> Exercise aim:
Scan the data below for the string "agent". Show every line where it turns up.

> Listed records:

###

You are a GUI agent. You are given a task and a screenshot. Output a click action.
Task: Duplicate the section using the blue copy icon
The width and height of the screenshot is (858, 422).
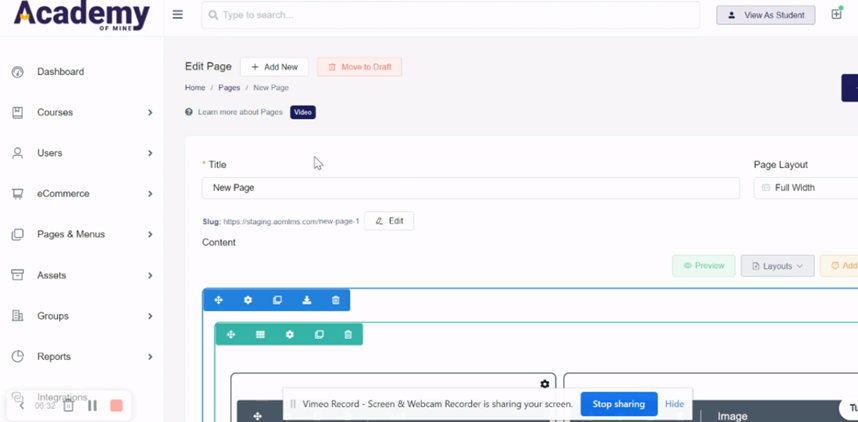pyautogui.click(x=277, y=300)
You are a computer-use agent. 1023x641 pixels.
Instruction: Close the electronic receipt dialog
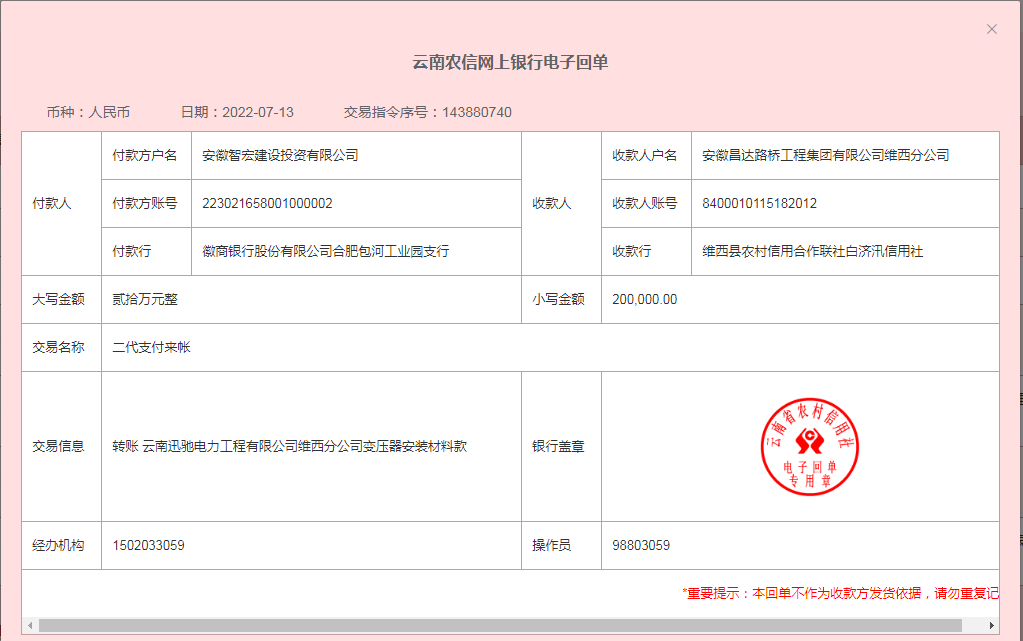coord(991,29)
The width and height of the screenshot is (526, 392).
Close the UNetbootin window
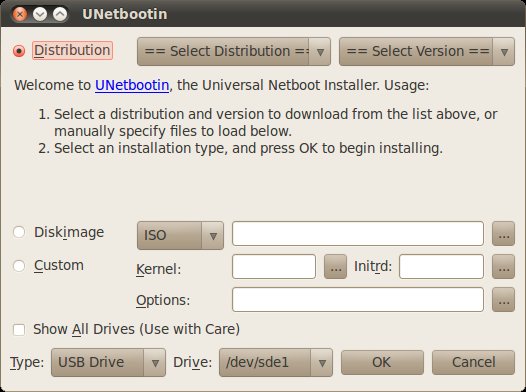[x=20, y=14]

###

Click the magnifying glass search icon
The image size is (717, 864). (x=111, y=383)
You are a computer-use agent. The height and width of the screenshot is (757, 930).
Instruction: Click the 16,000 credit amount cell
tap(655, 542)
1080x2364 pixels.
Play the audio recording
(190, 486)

###

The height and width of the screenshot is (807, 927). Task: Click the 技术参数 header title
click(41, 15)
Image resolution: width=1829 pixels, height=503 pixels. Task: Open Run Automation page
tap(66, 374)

###

> Response for this exercise:
You are a GUI agent. You are given a task and a screenshot. Output a click action.
You are a computer-use agent. 1023x641 pixels.
You are a computer-use agent. The height and width of the screenshot is (757, 930).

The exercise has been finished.